黙示録1章に天上のイエスがヨハネに出会い、語りかけているその言葉が記録されています。
「恐れるな。わたしは初めであり、終りであり、また、生きている者である。わたしは死んだことはあるが、見よ、世々限りなく生きている者である」(ヨハネの黙示録1章17、18節、口語訳)。
「イエスは生きている。聖霊を通して今も私たちのうちに生きてくださっている」。初代教会はこのことを体験していました。そこに彼らの成長の秘訣がありました。
「最も大切なこととしてわたしがあなたがたに伝えたのは、わたしも受けたものです。すなわち、キリストが、聖書に書いてあるとおりわたしたちの罪のために死んだこと、 葬られたこと、また、聖書に書いてあるとおり三日目に復活したこと、 ケファに現れ、その後十二人に現れたことです」(コリントの信徒への手紙一・15章3~5節)。
パウロは続けて、彼自身に復活のキリストが現れたことを証しします。
「そして最後に、月足らずで生まれたようなわたしにも現れました」(同8節)。
復活のキリストは今日も私たち一人ひとりに会いたいと願っておられます。過去のキリストを語ることは、今ここにいるキリストを語ることであり、やがて来るべきキリストを語ることです。
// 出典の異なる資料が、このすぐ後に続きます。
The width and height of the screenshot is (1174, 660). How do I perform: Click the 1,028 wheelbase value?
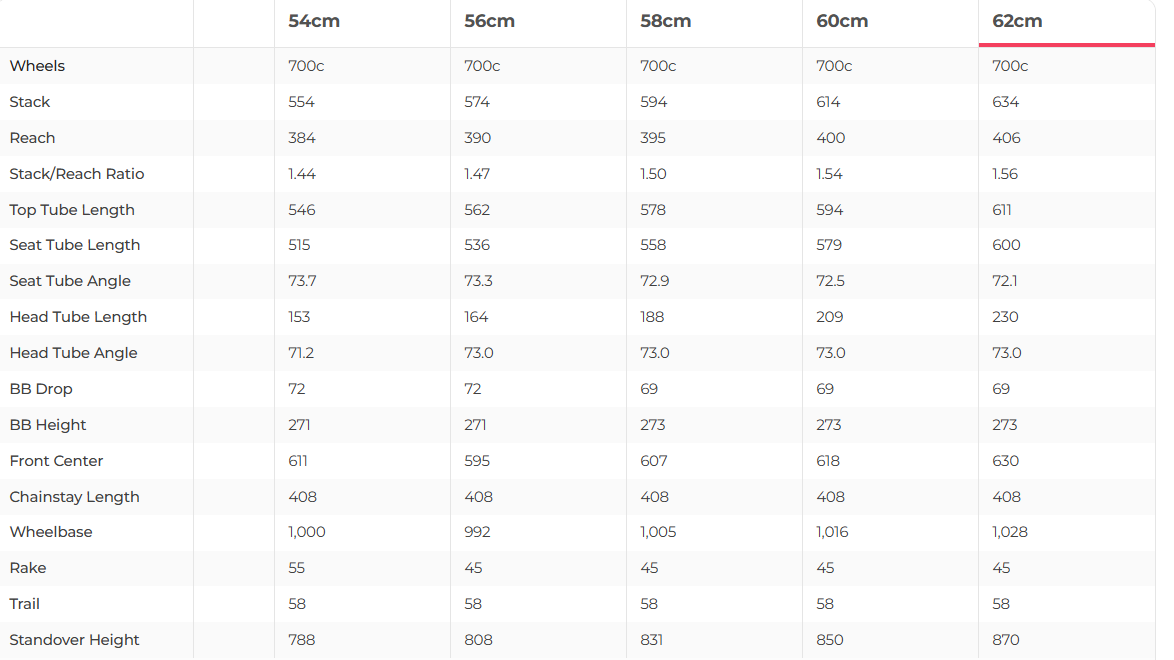coord(1010,532)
過去のキリストしか語られていないところに、現代の教会の弱さがあるのかもしれません。
私たちアドベンチストは、天の至聖所においてイエス・キリストが大祭司として私たちのためにとりなしてくださっていることを知っています。
「さて、わたしたちには、もろもろの天を通過された偉大な大祭司、神の子イエスが与えられているのですから、わたしたちの公に言い表している信仰をしっかり保とうではありませんか。この大祭司は、わたしたちの弱さに同情できない方ではなく、罪を犯されなかったが、あらゆる点において、わたしたちと同様に試練に遭われたのです。だから、憐れみを受け、恵みにあずかって、時宜にかなった助けをいただくために、大胆に恵みの座に近づこうではありませんか」(ヘブライ人への手紙4章14~16節)。
私たちの罪の赦しは過去に一度だけ起こったわけではありません。大祭司キリストのとりなしも私たちがまったく知らないところでなされているということではありません。私たちが罪を犯し、心を責められる時、大胆に至聖所の恵みの座のイエス・キリストに近づき、その過ちを告白するように勧められています。その時、私たちは赦しと清めをいただきます。大祭司キリストのとりなしが確かな現実であることを知るのです。
すべてのアドベンチストが生ける大祭司キリストの赦しと清めを今日体験されることを祈ります。